Dass Westberlin so aussieht, wie wir es kennen, verdanken wir Willy Brandt. Am 18. März 1963 stellte er die Pläne für eine umfangreiche Stadtsanierung in einer Regierungserklärung der Öffentlichkeit vor. Die Senatsbehörden hatten in sechs Innenstadtbezirken Sanierungsgebiete abgesteckt. Insgesamt 56.000 Wohnungen wurden zum Abriss bestimmt. Viele der teils aus den 1880ern stammenden Häuser waren in einem renovierungsbedürftigen Zustand. Sie sollten durch moderne Wohnkomplexe ersetzt werden.

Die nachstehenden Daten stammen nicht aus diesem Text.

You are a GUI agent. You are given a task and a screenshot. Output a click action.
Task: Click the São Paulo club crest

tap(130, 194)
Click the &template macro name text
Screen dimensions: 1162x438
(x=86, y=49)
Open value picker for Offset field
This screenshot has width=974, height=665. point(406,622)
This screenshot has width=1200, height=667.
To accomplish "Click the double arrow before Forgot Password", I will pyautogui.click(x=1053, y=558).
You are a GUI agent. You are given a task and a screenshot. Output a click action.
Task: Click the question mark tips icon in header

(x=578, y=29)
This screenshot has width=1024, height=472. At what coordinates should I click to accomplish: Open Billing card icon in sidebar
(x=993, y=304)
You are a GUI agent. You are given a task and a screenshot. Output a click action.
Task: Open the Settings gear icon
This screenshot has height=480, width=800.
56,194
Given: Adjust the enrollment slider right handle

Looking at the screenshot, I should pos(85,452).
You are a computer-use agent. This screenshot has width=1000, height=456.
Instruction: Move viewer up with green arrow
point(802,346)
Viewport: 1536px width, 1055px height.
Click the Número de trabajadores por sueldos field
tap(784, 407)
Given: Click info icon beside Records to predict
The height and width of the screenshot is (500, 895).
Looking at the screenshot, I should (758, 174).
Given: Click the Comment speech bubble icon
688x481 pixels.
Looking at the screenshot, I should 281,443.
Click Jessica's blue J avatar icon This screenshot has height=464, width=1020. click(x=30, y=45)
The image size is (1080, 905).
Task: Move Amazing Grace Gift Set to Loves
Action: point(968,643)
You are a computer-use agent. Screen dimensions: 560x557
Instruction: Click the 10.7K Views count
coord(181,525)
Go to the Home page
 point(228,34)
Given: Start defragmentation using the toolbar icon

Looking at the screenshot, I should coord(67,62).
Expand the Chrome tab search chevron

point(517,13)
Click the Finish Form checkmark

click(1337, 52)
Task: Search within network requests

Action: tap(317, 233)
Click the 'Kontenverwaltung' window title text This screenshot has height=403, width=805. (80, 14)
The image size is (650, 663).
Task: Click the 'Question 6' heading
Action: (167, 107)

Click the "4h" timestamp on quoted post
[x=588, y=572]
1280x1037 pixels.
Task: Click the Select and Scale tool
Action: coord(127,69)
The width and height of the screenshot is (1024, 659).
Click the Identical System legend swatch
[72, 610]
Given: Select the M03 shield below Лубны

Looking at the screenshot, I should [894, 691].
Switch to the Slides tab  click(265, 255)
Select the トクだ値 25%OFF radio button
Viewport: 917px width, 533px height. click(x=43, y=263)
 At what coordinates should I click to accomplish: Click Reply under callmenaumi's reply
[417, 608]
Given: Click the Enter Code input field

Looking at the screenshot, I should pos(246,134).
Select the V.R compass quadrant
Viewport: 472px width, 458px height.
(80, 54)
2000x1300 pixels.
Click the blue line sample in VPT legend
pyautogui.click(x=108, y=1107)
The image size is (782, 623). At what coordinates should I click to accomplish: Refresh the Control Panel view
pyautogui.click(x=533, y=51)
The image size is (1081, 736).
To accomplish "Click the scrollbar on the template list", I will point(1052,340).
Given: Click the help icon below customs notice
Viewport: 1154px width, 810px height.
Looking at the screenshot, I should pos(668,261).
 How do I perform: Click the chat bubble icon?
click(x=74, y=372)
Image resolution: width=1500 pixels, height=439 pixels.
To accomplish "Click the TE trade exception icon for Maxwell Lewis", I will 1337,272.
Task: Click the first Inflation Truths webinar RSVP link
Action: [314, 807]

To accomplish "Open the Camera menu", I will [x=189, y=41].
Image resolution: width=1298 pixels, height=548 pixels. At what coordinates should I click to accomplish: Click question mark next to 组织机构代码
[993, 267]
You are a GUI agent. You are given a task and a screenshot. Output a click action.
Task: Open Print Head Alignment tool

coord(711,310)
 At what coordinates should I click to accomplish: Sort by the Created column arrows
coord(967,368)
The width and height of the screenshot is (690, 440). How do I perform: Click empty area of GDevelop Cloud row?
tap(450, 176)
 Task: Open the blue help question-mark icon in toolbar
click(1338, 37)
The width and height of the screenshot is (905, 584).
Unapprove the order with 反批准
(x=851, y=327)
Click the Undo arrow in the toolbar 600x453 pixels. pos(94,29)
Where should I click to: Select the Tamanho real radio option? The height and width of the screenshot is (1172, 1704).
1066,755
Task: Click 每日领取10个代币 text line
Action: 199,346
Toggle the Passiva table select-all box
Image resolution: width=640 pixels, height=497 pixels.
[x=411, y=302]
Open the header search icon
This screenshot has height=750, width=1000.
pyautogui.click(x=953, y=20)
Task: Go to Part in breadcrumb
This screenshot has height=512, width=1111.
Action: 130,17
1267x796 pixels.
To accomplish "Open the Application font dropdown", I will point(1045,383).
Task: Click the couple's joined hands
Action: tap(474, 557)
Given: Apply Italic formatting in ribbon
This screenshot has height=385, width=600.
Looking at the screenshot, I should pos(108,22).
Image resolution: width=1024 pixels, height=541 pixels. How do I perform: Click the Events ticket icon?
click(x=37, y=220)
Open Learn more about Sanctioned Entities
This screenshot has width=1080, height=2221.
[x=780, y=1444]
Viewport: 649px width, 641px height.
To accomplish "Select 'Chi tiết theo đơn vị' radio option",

Dass es in den zum Abriss freigegebenen Quartieren tatsächlich einigermaßen elend zuging, hat Heinrich Kuhn im Auftrag des Senats auf Fotografien festgehalten, von denen einige nun erstmals veröffentlicht worden sind. Kuhn fotografierte Wohnungen, manchmal auch deren Bewohnerinnen. Seine Kamera richtete er in dunkle Hinterhöfe und auf zerschossene Fassaden. Schließlich dokumentierte er die Abrissarbeiten. Es sind einzigartige Bildquellen, die verstehen lassen, warum ein sozialdemokratischer Regierender Bürgermeister Handlungsbedarf erkannte.

Wir schauen in kläglich eingerichtete Zimmer hinein. Die Wände scheinen teils noch den Anstrich von 1895 zu haben, in den Zimmerecken haben sich Feuchtigkeit und Schimmel ausgebreitet, die Küchenbüfetts aus den Dreißigern stehen ehern da. Manche der Wohnungen sehen auf den ersten Blick verlottert aus, als ob Müll und alte Lumpen herumlägen. Bis man bemerkt, dass die Abwesenheit von Schränken den Menschen, der hier wohnt, dazu gezwungen hat, andere Methoden der Aufbewahrung zu ersinnen. Ein Stuhl wird zum Kleiderschrank, ein Arsenal von Gläsern ersetzt die Kommode. Andere Bewohner tun ihr Bestes, der traurigen Umgebung durch saubere Tischtücher, strahlende Gardinen und Blumen auf dem Fensterbrett wenigstens ein bisschen Heimeligkeit abzugewinnen.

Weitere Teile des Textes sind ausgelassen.